Work item A =
Answer these questions using the election report below:
(i) What township is Bonner from?
(ii) What former representative vacated the seat?
(iii) What was the voter turnout in Mercer County?
Work item B = Write out the election report below from the words "The two candidates" up to and including the words "in both counties.".

Excerpted passage =
>>

Grove City-based attorney Tim Bonner won a resounding victory Tuesday in the special election to fill a state House vacancy in the 8th District.
“I am humbled by the support and want to thank the voters for entrusting me with their vote,” Bonner said Tuesday night.
Bonner, of Pine Township, ran on the Republican ticket in Tuesday’s special election against Democrat Phil Heasley of Center Township, Butler County.
Unofficial results had Bonner claiming 75.4 percent of the tally with 3,941 votes against 1,288 for Heasley, based on results in all 31 of the precincts in Mercer County and the 15 precincts in Butler County.
The two candidates were vying for the seat vacated by former representative Tedd Nesbit, who was elected in November as a Mercer County Common Pleas Court judge.
The district covers eastern Mercer County and northwestern Butler County. Results will remain unofficial until ratified by the election boards in both counties.
In the 31 Mercer County precincts that were part of the election, Bonner got 2,719 votes, and Heasley had 763. Voter turnout was 16.71 percent in Mercer County.

<<

(Stored dataset items)
>>

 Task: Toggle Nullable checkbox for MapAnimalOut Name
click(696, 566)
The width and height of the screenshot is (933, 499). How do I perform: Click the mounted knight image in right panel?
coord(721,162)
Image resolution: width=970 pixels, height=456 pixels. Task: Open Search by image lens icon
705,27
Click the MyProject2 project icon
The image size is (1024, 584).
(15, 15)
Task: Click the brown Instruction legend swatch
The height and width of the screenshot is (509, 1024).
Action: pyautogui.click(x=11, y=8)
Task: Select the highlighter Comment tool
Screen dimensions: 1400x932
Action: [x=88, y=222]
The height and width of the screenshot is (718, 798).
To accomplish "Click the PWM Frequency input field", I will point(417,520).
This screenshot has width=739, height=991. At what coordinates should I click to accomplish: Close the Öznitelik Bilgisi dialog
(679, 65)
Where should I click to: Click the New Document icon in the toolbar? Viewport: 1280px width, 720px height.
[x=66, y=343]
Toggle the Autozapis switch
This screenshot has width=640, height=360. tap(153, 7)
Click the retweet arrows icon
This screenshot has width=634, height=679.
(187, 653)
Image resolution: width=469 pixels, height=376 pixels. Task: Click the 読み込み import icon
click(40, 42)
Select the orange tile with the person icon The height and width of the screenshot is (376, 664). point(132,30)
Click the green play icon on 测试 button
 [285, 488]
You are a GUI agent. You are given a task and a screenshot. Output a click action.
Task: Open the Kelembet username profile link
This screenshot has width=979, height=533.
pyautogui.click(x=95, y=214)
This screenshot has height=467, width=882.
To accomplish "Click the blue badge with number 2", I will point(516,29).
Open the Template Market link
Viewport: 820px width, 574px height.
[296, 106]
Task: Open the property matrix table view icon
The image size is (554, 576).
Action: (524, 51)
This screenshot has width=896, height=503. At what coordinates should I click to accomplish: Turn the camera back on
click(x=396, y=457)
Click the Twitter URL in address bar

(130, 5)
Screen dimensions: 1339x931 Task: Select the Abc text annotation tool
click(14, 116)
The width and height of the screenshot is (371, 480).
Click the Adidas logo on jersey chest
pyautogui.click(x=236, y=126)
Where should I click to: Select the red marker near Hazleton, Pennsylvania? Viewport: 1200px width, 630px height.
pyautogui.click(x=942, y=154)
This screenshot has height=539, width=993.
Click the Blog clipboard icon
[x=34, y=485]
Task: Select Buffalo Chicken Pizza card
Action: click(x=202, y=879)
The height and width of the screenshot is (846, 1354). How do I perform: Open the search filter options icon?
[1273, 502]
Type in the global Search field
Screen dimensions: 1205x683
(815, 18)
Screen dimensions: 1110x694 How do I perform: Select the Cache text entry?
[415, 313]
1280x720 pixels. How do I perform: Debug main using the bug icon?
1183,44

<<

Task solution A =
(i) Pine Township
(ii) Tedd Nesbit
(iii) 16.71 percent

Task solution B =
The two candidates were vying for the seat vacated by former representative Tedd Nesbit, who was elected in November as a Mercer County Common Pleas Court judge.
The district covers eastern Mercer County and northwestern Butler County. Results will remain unofficial until ratified by the election boards in both counties.